任务目标 =>
把从含有“Open the Material filter dropdown”的那一行到含有“Looking at the screenshot, I should (694, 8).”的那一行重新写出来，把其中的“toolbar”都换成“menu bar”，别的地方一律不动。

输入内容 =>
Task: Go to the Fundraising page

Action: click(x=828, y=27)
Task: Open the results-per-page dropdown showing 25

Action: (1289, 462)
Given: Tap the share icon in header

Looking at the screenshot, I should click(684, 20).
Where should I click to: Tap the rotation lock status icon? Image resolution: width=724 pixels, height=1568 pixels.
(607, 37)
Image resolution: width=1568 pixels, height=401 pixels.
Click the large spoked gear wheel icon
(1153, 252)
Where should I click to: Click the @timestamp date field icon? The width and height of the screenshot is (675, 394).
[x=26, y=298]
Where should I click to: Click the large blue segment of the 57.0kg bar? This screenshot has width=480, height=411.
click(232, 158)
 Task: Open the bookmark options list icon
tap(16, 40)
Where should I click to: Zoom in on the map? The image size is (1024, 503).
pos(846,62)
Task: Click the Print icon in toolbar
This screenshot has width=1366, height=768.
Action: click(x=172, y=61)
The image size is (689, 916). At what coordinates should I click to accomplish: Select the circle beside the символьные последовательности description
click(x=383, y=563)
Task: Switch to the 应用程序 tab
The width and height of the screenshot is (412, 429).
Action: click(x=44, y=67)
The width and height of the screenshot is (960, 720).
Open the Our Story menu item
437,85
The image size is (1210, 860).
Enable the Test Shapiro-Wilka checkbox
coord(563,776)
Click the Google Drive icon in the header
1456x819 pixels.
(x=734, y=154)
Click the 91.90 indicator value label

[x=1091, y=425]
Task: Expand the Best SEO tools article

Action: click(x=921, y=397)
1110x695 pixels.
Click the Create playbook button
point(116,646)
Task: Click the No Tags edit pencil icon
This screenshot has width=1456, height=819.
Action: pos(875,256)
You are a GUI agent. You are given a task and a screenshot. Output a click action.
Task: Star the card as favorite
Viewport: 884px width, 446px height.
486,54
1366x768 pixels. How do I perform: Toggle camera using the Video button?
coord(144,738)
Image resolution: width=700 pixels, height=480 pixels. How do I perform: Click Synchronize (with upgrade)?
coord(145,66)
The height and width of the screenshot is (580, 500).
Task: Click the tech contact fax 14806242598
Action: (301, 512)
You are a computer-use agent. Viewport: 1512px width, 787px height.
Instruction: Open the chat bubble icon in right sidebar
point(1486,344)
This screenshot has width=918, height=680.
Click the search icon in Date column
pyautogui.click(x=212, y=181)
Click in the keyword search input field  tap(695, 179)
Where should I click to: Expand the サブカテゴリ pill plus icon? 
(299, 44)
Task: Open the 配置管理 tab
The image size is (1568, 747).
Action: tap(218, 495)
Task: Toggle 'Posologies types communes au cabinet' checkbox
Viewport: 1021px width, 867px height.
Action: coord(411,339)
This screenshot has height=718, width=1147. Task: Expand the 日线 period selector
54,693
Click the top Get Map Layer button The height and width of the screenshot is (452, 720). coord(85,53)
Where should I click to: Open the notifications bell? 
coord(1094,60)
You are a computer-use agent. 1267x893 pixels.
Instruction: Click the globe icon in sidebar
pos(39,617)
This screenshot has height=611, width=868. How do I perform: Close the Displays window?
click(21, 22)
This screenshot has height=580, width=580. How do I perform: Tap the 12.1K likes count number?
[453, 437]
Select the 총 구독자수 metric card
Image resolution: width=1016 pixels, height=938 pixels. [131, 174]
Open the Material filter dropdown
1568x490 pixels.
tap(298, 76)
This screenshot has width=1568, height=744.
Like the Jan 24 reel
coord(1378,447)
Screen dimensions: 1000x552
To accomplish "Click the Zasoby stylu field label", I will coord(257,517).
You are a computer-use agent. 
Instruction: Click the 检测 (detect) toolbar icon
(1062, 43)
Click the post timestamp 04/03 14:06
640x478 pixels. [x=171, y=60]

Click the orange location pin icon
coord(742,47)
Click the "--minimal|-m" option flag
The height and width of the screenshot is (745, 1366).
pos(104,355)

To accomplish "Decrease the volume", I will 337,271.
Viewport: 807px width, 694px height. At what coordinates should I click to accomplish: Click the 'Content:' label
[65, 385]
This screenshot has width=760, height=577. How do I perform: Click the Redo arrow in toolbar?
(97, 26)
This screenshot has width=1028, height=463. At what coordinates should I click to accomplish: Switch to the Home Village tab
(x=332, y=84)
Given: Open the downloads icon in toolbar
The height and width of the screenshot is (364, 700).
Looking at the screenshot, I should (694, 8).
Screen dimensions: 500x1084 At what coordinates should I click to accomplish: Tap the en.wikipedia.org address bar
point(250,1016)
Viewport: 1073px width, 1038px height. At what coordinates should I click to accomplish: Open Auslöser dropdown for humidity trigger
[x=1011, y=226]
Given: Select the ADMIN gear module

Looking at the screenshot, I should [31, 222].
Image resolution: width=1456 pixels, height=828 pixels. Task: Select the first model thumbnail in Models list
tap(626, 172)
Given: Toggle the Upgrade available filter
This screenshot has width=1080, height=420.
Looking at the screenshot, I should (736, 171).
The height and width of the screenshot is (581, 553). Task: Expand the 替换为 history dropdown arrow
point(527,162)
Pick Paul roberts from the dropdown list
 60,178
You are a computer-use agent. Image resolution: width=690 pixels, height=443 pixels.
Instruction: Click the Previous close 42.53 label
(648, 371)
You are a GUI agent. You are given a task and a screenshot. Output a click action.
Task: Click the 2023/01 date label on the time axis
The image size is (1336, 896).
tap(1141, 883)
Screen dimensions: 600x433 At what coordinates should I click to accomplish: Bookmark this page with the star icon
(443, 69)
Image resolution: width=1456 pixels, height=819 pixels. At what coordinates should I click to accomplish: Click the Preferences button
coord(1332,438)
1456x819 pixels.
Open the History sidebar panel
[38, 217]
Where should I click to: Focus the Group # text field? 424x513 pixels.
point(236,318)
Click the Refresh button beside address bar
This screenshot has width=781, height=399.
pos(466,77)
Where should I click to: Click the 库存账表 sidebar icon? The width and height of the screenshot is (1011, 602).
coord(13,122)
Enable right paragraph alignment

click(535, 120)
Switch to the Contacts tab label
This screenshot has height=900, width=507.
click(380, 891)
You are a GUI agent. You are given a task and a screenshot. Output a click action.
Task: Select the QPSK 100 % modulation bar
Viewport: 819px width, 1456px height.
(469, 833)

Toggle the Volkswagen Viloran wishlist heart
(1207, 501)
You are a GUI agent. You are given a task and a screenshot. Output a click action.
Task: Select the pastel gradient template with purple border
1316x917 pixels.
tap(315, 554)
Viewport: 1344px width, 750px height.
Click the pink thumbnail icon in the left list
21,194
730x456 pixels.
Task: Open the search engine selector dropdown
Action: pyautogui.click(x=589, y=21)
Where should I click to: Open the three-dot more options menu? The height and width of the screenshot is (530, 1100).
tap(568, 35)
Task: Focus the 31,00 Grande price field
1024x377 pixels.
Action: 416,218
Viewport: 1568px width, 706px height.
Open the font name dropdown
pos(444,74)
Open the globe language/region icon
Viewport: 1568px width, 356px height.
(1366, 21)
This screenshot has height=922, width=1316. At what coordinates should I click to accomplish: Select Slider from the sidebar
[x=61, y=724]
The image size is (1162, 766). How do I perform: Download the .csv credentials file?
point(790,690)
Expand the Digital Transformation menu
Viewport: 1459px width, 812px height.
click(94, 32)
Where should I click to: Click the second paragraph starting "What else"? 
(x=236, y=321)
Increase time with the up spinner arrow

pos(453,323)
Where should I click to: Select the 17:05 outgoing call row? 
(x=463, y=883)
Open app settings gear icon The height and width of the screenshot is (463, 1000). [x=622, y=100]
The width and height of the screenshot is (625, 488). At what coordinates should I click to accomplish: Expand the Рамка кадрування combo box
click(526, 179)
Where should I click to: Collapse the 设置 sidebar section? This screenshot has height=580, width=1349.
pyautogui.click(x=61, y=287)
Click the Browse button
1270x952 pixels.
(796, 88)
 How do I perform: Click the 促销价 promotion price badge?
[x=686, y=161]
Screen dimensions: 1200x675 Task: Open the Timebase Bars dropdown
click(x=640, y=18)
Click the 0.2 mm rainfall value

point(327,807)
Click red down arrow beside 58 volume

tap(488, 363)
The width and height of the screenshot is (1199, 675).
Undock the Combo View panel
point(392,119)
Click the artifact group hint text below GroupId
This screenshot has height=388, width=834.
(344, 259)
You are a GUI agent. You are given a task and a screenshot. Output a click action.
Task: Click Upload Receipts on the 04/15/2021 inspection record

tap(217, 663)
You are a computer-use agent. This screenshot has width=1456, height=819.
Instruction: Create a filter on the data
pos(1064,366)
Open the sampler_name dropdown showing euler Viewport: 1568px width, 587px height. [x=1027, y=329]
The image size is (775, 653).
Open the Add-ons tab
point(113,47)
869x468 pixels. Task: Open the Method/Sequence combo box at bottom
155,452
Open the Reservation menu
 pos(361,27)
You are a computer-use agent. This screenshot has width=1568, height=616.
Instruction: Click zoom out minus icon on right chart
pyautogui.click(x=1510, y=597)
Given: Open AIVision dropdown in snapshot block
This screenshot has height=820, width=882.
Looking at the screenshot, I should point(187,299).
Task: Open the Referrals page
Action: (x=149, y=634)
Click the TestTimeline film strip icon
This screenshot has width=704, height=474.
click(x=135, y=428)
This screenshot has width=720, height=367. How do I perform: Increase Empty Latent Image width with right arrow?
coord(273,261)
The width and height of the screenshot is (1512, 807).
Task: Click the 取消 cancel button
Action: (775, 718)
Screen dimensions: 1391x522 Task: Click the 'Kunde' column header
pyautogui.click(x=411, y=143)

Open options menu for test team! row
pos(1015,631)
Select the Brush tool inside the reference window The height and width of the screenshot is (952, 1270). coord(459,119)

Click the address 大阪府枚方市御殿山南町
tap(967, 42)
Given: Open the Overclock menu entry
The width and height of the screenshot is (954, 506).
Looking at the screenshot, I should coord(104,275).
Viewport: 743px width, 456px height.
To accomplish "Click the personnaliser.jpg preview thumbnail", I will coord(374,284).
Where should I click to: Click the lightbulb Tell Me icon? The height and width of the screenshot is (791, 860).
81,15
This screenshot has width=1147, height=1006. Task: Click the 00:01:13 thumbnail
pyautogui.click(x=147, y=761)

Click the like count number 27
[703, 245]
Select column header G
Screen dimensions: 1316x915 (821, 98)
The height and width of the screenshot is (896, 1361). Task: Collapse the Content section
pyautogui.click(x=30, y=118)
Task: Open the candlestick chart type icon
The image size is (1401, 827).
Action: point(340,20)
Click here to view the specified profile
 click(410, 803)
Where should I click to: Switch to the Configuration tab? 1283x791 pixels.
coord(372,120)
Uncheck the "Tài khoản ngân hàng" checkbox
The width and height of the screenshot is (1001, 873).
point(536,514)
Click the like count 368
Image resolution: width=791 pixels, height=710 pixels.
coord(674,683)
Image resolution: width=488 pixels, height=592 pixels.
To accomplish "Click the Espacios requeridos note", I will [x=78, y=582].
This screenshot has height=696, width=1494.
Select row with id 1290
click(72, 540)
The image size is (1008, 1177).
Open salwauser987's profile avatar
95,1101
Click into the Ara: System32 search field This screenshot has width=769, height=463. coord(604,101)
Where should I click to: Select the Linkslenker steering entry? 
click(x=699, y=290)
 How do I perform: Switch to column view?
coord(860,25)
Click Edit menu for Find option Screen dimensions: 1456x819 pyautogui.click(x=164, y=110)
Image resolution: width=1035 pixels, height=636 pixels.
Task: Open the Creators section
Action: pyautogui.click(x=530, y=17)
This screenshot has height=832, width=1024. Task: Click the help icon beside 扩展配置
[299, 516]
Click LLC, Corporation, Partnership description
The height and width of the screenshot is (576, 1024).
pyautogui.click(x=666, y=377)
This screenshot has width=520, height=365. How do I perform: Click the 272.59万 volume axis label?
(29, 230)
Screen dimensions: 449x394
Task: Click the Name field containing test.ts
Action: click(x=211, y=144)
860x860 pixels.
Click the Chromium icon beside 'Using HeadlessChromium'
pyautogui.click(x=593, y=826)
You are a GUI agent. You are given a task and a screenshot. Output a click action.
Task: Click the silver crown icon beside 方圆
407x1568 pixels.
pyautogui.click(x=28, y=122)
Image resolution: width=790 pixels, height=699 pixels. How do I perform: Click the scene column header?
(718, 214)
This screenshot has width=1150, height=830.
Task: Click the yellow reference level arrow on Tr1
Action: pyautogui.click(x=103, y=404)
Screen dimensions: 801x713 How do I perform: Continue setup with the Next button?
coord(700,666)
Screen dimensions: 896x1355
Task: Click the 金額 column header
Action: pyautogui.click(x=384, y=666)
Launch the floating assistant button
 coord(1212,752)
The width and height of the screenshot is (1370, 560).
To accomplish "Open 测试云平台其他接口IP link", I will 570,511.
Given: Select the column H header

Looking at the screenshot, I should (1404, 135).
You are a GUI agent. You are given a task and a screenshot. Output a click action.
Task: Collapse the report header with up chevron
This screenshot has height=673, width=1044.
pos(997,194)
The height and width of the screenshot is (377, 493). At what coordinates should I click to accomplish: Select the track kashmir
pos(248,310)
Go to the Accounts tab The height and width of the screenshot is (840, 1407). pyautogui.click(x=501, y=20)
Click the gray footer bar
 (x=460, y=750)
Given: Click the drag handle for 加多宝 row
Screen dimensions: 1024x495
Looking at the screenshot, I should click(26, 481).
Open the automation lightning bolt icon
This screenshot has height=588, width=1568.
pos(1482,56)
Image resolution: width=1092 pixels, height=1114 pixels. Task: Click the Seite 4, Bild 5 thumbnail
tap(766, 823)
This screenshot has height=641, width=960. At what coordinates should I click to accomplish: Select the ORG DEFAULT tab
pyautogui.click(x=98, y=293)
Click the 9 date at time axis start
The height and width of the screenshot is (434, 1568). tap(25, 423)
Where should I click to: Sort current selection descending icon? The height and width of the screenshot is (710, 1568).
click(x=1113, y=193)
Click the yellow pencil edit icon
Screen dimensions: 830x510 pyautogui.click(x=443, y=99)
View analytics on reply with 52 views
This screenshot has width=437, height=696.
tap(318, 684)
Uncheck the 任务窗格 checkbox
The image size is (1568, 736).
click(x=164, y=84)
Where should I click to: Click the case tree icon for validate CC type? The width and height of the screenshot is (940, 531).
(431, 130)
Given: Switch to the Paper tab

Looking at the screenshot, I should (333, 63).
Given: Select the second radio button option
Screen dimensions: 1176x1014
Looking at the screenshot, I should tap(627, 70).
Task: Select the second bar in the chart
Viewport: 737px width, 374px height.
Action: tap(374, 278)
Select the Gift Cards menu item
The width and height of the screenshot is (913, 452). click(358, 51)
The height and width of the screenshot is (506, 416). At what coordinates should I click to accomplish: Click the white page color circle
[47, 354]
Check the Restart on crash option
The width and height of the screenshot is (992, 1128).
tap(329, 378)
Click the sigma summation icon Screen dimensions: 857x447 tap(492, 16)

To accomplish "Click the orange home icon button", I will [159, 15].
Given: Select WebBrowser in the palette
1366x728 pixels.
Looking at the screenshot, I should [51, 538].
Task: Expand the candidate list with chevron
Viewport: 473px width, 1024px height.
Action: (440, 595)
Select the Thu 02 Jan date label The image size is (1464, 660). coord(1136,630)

最终结果 =>
Open the Material filter dropdown
1568x490 pixels.
tap(298, 76)
This screenshot has width=1568, height=744.
Like the Jan 24 reel
coord(1378,447)
Screen dimensions: 1000x552
To accomplish "Click the Zasoby stylu field label", I will coord(257,517).
You are a computer-use agent. 
Instruction: Click the 检测 (detect) menu bar icon
(1062, 43)
Click the post timestamp 04/03 14:06
640x478 pixels. [x=171, y=60]

Click the orange location pin icon
coord(742,47)
Click the "--minimal|-m" option flag
The height and width of the screenshot is (745, 1366).
pos(104,355)

To accomplish "Decrease the volume", I will 337,271.
Viewport: 807px width, 694px height. At what coordinates should I click to accomplish: Click the 'Content:' label
[65, 385]
This screenshot has width=760, height=577. How do I perform: Click the Redo arrow in menu bar?
(97, 26)
This screenshot has width=1028, height=463. At what coordinates should I click to accomplish: Switch to the Home Village tab
(x=332, y=84)
Given: Open the downloads icon in menu bar
The height and width of the screenshot is (364, 700).
Looking at the screenshot, I should (694, 8).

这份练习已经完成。